When you reach the line that has "Where should I click to: Click green" in the material below, reproduce it and each line after it exactly, through the last one.

Start of Block

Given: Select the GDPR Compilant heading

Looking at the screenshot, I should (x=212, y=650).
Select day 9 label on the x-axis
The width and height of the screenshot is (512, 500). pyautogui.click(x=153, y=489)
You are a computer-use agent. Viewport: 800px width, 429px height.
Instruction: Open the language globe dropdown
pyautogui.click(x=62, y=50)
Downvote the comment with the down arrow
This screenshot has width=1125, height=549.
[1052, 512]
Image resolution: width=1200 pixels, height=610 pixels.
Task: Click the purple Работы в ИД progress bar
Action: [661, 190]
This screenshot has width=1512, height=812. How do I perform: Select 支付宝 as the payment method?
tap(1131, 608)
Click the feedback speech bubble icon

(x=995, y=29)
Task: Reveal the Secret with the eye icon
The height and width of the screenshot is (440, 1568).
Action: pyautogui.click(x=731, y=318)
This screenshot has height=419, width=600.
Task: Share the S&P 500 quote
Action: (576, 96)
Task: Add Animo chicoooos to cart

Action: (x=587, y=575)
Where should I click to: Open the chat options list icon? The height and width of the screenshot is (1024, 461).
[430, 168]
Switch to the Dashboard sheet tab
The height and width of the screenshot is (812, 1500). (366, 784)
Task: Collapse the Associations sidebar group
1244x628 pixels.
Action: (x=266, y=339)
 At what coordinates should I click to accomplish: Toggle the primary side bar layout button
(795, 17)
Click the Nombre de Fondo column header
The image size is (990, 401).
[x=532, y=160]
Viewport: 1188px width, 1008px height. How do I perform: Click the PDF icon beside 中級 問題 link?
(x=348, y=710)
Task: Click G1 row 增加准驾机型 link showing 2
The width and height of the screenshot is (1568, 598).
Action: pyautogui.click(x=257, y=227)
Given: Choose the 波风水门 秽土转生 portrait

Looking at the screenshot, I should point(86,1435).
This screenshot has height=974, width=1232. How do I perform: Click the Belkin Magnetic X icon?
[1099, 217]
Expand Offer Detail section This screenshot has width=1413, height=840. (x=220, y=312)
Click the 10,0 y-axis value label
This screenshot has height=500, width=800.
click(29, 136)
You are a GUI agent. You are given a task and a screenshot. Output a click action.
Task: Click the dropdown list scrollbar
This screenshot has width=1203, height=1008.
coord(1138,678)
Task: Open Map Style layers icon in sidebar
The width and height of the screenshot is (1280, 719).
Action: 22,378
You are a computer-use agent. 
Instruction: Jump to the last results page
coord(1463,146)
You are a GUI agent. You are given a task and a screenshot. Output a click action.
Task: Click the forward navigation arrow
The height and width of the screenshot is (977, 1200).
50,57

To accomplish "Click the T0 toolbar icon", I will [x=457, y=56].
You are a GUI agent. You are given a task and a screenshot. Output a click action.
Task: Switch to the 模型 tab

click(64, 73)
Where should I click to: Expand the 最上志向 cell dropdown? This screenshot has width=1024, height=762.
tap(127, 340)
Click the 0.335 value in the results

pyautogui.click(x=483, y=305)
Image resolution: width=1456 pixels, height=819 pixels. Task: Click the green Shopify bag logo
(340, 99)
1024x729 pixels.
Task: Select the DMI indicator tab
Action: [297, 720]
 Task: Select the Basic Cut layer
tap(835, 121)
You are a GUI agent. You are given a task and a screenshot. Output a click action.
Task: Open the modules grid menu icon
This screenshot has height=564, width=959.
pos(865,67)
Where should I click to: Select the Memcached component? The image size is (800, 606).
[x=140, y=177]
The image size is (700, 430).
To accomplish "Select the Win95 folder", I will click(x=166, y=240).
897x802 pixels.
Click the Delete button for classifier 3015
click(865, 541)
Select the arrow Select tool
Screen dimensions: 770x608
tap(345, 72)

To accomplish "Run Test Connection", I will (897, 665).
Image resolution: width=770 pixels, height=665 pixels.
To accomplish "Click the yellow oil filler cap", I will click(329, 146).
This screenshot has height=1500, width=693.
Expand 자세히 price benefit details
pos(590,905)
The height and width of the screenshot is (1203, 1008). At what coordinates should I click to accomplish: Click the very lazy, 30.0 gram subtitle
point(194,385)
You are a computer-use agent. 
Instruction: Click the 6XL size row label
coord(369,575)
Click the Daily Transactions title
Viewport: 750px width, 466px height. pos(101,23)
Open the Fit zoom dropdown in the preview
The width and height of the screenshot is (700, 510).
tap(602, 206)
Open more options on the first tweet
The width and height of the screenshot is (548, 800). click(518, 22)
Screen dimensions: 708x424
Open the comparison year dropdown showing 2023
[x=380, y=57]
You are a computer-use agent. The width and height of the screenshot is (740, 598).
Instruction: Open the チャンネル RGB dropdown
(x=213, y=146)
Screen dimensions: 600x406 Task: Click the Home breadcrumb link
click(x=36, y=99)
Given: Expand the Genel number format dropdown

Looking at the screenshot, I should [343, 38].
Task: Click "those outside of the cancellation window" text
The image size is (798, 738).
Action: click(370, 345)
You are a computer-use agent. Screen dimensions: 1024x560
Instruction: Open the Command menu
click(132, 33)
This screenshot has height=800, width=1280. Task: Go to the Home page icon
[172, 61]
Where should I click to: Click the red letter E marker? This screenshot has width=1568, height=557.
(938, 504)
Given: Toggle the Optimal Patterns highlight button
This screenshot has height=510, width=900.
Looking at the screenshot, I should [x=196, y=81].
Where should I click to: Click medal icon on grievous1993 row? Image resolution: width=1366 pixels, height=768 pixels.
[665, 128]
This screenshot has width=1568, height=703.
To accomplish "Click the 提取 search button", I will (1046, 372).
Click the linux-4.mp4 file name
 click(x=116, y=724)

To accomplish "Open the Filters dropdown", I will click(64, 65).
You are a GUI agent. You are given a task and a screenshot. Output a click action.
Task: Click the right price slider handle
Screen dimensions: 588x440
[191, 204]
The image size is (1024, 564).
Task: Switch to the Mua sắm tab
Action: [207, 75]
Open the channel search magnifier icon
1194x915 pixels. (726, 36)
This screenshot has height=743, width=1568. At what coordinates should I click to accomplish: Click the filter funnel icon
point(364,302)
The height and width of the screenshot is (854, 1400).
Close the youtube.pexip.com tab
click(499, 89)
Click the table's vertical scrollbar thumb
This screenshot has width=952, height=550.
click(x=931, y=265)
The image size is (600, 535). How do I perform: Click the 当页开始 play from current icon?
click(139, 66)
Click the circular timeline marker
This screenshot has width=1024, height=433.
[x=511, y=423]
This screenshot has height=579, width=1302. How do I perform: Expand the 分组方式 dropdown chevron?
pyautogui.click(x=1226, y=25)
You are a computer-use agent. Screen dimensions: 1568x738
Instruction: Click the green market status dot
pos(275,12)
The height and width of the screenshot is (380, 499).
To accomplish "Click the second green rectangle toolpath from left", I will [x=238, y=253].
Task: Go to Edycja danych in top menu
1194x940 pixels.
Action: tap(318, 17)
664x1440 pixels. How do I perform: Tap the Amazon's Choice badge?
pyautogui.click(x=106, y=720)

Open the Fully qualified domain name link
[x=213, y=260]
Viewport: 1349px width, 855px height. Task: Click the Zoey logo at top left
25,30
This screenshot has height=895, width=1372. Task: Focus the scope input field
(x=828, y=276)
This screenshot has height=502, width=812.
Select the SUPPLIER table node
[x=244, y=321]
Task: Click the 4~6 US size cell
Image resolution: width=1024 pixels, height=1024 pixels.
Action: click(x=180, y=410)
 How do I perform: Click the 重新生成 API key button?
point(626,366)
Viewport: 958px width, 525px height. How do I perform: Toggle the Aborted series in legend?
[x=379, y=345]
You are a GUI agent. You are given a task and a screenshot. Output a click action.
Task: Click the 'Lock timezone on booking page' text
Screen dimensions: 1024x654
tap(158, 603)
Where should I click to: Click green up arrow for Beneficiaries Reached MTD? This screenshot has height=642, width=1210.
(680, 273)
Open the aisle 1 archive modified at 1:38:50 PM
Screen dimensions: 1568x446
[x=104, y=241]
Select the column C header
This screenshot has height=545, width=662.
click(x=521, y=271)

End of Block

● **EXERCISE RESULT**
Where should I click to: Click green up arrow for Beneficiaries Reached MTD? This screenshot has height=642, width=1210.
(680, 273)
Open the aisle 1 archive modified at 1:38:50 PM
Screen dimensions: 1568x446
[x=104, y=241]
Select the column C header
This screenshot has height=545, width=662.
click(x=521, y=271)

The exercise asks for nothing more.